··· Texto seleccionado

Julio Cortázar: “Encuentros a deshora” | MÁS LITERATURA

 

Julio Cortázar Cuentos


ENCUENTROS A DESHORA

JULIO CORTÁZAR

El tiempo de un escritor: diacronía que basta por sí misma para desajustar toda sumisión al tiempo de la ciudad. Tiempo de más adentro o de más abajo: encuentros en el pasado, citas del futuro con el presente, sondas verbales que penetran simultáneamente el antes y el ahora y los anulan. Cuando fui también un tal Morelli y lo dejé hablar en un libro, no podía saber que hoy, años después, una lectura imperdonablemente aplazada me lo devolvería desde el siglo diecinueve con el nombre de Ignaz-Paul-Vitalis Troxler, filósofo. El juego ha sido sutil: alguien que escribió en Alemania hace siglo y medio esperaba en mi futuro mientras yo en un presente de mediados del siglo veinte inventaba en París a un pensador italiano. Y esta tarde, entre dos arreglos de una manguera que se suelta de la canilla con una obstinación sardónica, conocí a Troxler a través de Albert Béguin, leí una frase suya que me devolvió a un mí mismo de hace cinco o seis años: Hay otro mundo, pero se encuentra en éste; para que alcance su perfección es preciso que se lo reconozca distintamente y que se adhiera a él. El hombre debe buscar su estado venidero en el presente, y el cielo en sí mismo y no por encima de la tierra.

Como la manguera se rompió otra vez al caer la noche y mi mujer no cree en los juegos de agua de la Villa dEste cuando necesita ese útil líquido en un solo chorro para activar el metabolismo del césped, tuve una sesión de alicates, alambres y gutapercha que me dejó pensar a gusto en la crítica literaria, en cómo suelen atribuirse influencias inexistentes a poetas que quizá nunca conocieron a un Troxler que luego les adjudicarían con gran despliegue de fichas, apud, ibid., passim y cf. Cualquiera podría haber acusado a Morelli de plagiar o poco menos buena parte del sistema metafísico de Troxler; yo mismo, esta tarde, y eso que la manguera me perturbaba bastante, me enojé con el viejo Morelli, porque en realidad no hay derecho de ignorar hasta ese punto a un gran visionario de la Alemania romántica. A lo mejor por eso, y porque mi sentimiento del tiempo (¡te pesqué! ¡Influencia clavada de Ungaretti!) se había ampliado después de ese encuentro tricrónico en un valle provenzal, me acordé de Mrs. Lunt y me dieron ganas de hablar de otros juegos del tiempo que nos esperan en los relojes de papel y tinta.

······

> _Tareas_
a – Responde a partir del texto acerca de Troxler:
(i) ¿Con qué nombre devuelve una lectura aplazada a Morelli desde el siglo diecinueve?
(ii) ¿A través de quién se conoce a Troxler esa tarde?
(iii) ¿Qué objeto vuelve a romperse al caer la noche?
b – Continúa el texto acerca de Troxler a partir de su última oración.

··· Datos mostrados

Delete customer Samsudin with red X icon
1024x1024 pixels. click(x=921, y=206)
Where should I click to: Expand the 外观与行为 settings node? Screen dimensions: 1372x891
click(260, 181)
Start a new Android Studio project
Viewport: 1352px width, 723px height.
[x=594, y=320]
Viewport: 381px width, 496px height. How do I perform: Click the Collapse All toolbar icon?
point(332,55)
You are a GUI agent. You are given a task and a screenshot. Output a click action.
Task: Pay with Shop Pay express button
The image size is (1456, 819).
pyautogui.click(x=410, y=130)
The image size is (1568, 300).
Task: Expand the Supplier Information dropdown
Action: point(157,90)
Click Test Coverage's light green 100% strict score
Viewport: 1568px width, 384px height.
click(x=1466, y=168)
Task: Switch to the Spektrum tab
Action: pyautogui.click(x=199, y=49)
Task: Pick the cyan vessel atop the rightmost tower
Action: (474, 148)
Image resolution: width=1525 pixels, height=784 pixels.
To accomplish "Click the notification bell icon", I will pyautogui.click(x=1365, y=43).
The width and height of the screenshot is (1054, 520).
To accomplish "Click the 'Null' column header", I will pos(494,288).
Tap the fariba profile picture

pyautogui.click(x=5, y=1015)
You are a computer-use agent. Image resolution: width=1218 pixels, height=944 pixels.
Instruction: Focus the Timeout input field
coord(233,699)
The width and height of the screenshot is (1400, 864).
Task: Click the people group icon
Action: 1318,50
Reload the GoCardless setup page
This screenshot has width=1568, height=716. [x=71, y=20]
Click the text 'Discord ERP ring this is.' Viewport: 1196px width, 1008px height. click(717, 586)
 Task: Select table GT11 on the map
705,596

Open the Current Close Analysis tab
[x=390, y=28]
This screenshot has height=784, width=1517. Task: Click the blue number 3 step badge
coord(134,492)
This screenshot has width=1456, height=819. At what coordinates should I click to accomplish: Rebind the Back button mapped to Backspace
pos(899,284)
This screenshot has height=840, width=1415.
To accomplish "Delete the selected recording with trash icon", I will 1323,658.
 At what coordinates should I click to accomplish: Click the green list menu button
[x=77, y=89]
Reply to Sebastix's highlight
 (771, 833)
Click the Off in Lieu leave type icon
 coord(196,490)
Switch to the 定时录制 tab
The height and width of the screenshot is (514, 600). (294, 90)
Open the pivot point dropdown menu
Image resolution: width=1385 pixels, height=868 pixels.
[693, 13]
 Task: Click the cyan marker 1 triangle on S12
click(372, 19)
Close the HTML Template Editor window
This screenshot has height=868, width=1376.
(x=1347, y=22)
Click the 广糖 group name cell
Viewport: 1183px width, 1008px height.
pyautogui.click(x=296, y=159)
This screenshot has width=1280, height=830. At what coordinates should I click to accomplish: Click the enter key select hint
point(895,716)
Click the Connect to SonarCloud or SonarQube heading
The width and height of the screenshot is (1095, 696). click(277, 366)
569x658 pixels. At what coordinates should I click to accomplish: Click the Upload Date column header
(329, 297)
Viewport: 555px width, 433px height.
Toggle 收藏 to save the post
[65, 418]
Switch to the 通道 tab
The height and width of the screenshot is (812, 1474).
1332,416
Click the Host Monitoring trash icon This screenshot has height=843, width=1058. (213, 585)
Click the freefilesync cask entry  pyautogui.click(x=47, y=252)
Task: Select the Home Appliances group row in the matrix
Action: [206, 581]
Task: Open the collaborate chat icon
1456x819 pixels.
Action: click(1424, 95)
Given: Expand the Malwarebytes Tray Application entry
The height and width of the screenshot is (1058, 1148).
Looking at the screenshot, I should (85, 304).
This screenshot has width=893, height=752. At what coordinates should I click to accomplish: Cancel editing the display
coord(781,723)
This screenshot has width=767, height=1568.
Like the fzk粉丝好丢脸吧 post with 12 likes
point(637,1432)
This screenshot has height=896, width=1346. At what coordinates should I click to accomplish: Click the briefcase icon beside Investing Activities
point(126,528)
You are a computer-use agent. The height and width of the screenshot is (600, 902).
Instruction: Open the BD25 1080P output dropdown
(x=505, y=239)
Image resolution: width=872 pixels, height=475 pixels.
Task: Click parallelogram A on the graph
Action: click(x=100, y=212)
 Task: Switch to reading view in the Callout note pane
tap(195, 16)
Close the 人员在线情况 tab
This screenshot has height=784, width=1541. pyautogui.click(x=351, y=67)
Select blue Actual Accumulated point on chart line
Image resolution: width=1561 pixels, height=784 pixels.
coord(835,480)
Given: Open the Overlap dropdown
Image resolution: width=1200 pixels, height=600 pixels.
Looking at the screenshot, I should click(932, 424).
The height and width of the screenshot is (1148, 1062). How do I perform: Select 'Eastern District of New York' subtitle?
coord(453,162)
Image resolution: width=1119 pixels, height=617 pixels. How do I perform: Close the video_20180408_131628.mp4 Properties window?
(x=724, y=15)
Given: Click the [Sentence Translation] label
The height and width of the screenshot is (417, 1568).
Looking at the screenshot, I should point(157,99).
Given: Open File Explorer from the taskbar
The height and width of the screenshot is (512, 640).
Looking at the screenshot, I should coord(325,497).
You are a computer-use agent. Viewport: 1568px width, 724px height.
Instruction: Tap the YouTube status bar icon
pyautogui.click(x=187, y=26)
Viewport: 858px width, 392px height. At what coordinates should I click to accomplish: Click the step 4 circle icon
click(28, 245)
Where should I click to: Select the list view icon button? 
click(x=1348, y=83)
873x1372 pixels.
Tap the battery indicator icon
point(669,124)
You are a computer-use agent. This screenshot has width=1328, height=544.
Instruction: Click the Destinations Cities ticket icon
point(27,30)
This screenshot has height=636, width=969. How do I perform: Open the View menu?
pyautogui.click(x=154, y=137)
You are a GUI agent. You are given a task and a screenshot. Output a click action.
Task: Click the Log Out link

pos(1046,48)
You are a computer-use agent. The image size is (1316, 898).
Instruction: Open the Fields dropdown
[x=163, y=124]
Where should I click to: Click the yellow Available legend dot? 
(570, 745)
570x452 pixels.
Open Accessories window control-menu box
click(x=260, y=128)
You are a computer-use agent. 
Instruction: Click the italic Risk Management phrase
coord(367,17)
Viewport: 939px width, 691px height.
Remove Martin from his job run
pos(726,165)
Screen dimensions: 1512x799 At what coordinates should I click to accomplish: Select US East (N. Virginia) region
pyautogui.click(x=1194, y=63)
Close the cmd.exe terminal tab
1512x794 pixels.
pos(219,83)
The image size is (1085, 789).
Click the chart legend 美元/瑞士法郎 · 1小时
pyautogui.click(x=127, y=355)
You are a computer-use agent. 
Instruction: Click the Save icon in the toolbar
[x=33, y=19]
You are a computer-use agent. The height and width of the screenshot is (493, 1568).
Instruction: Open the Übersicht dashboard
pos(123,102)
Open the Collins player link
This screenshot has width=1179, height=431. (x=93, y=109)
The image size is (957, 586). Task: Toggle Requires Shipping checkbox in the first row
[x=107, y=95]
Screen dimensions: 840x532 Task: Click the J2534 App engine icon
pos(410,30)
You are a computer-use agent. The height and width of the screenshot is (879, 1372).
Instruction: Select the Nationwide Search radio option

······

> _Respuestas_
a –
(i) Ignaz-Paul-Vitalis Troxler.
(ii) Albert Béguin.
(iii) La manguera.

b –
Me gustan los cuentos fantásticos de Sir Hugh Walpole, y cuando encontré Mrs. Lunt me faltó tiempo para servirme un trago de whisky y encender un cigarro, operaciones sin las cuales un cuento ingles suele ser desaprovechado. En la tercera página conocí a Robert Lunt, y a pesar de la curiosa atmósfera que lo envolvía, no me llamó especialmente la atención. En la quinta página entró Mrs. Lunt; pensé con algún desagrado en una persona viviente que coincidía con su descripción y que había conocido hace muchos años en un pueblo bonaerense. Sólo al final del cuento comprendí dos cosas que me dieron miedo: que también Robert Lunt coincidía con alguien conocido, y que no solamente hubiera debido advertirlo en mi primer contacto con él, sino que las dos personas en quienes había pensado tenían en la vida real la misma relación que los Lunt en el cuento.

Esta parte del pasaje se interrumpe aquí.